Coffee: A Replacement Crop for Coca Farmers?

It may take a lifetime for Colombia to completely distance itself from the world of cartels and cocaine, but if the country is known for anything else, it is their coffee. With ideal growing conditions and an illustrious global reputation, exchanging coca for coffee seems like an obvious choice.

However, starting a coffee farm from the ground up comes with its own challenges.

A newly planted coffee tree will take at least three years before it produces a cash crop, which is a long time to be left financially vulnerable. Not surprisingly, most coca farmers don’t feel like patience is something they can afford. Some have sought more immediately profitable ventures. such as dairy farming and egg production.

And there are also other issues facing coffee conversion farmers – namely its low market price.

coffee plantationCoffee plantation. Credit: Ana Valencia

Can Coffee Be More Profitable Than Coca?

Brendon began working with coffee conversion farmers in the Cauca region on the Colombian West coast last year. However, since coca is such a profitable crop, he believes specialty coffee is the only option for these producers.

“The only way to make a good living [from coffee] is to do it in a quality way,” he tells me over the phone.

Brendon knows the story of these conversion farmers is inspiring to people in the United States but tells me that farmers cannot rely on that alone. “People will buy [coffee] for the story once. If the quality and taste isn’t good, they will go back to what they like.”

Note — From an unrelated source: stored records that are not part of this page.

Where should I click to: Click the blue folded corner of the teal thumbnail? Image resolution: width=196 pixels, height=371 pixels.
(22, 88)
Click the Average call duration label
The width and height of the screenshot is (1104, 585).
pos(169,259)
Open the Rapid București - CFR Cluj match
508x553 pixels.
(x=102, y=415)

If farmers invest the time and resources into producing high-quality coffee, in theory, they will be able to maximize their earning potential.  Low-grade coffee prices consistently hover around just US $1.25 a pound on the futures exchange. With specialty-grade coffee, the producer can receive double this or more. While specialty coffee also generally costs more to produce, Brendon sees this as an investment worth making – and so do many of the producers he works with.

“We are really only focused on working on a micro level, helping the farmers with the conversion process from start to finish. It’s a mutually beneficial relationship. The farmers make a good profit and specialty roasters and consumers have a dependable supply of coffee.”

What’s more, some farmers say they feel more comfortable with the transactions. Brendon tells me, “We work with one farmer, Pablo, who says he doesn’t worry as much about the safety of his loved ones now that he grows coffee.”

Pablo has also recently purchased a house in the city, something most people in his rural village aren’t able to afford.

cocaPablo and Brendon in Cauca, Colombia. Credit: Brendon Maxwell

Looking Ahead

There is still a lot of work to be done, but the farmers in Cauca are optimistic. “The sense of community is incredible,” Brendon says. “Everyone is willing to help each other and share their knowledge and it’s inspiring to be a part of that.”

Farmers selling specialty coffee are not only making a good living but are also able to invest in local infrastructure, creating better, safer, more prosperous communities.

For coca farmers, converting to another crop is full of challenges – yet with support, coffee can provide them with a new livelihood.